Game Development Reference
In-Depth Information
How it works...
With this simple implementation, and by using the supplied ImageGenerator class, we
have the basics for a heightmap. We can see the result in our Projects folder under as-
sets/Textures/heightmap.png . It's an image that shifts smoothly between bright
and dark areas; here, bright areas represent a high terrain and dark areas, a low terrain.
Bright pixels have values that are close to 1, whereas dark pixels have values close to 0.
Normally, noise outputs values between -1 and 1. This is why we change the amplitude to
0.5f so that it yields a range between -0.5 and 0.5, and then we add 0.5 to the result.
A noticeable problem is that no matter how much we change the speed and frequency of
the noise, the same kind of rolling hills landscape will appear, only in different scales. By
changing the octaves' value, we will generate noise in several iterations with decreasing
amplitude. The value of each pixel for each iteration is multiplied with the previous one.

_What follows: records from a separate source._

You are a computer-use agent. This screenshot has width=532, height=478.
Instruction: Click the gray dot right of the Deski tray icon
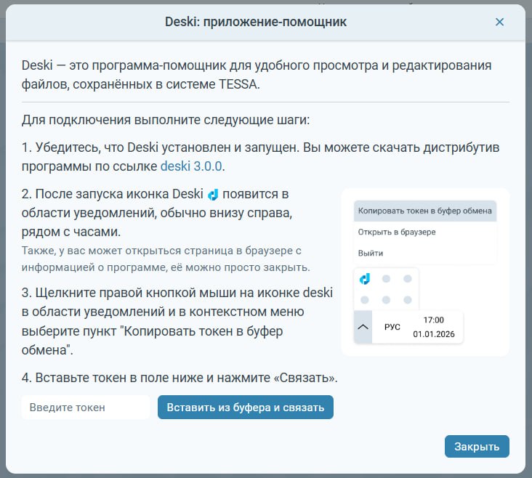[x=387, y=279]
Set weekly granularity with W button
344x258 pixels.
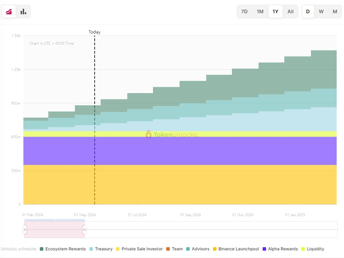pyautogui.click(x=321, y=12)
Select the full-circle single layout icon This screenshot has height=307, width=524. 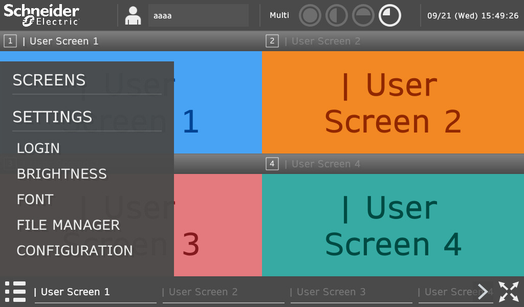pos(310,16)
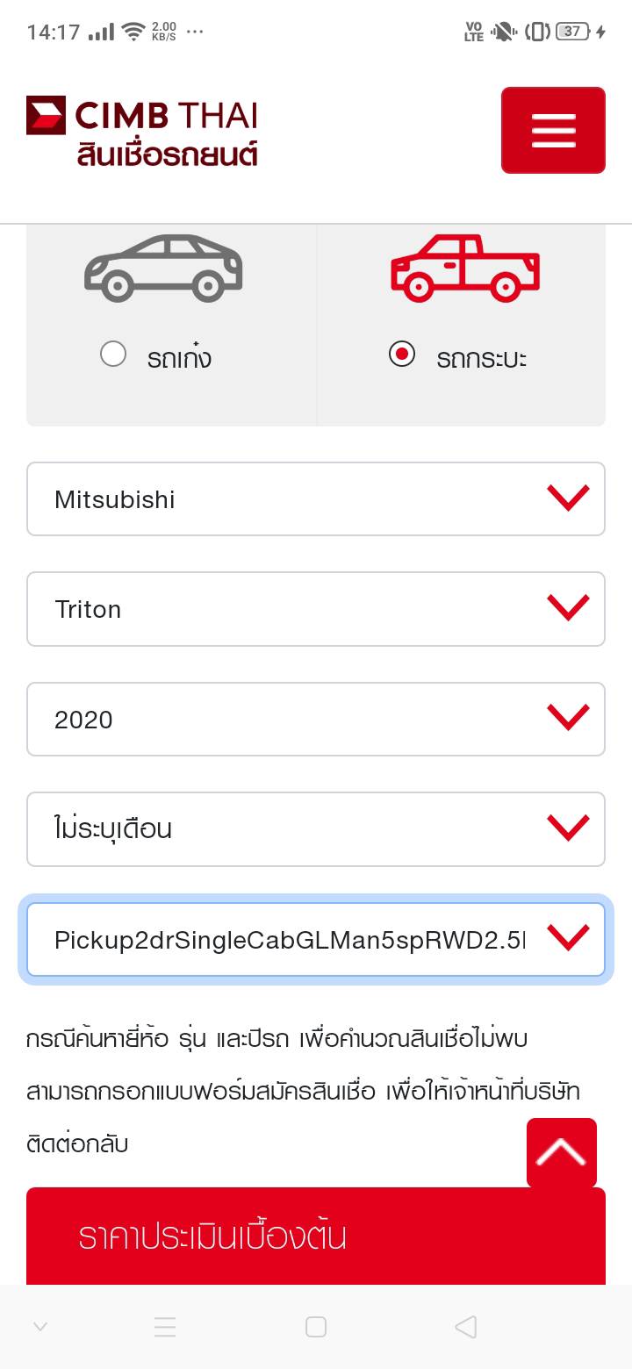Viewport: 632px width, 1369px height.
Task: Tap the Wi-Fi status icon
Action: [133, 32]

The result is called fractal noise. Using octaves is a way of adding detail by iterating over
the result with different frequencies. For each iteration, the frequency is doubled and the
amplitude is halved.
Frequency can be thought of as a scale value where a higher frequency will generate more
and smaller features. Having a higher frequency on its own will make peaks and valleys oc-
cur more frequently.
A normalization process is not strictly needed for a heightmap, unless we want to save it as
an image. Also, if we were generating a large number of heightmaps (for example, during
the runtime for a game), we would not want to normalize the terrain based on a particular
heightmap's minimum and maximum values or we would end up with very similar and
hilly landscapes.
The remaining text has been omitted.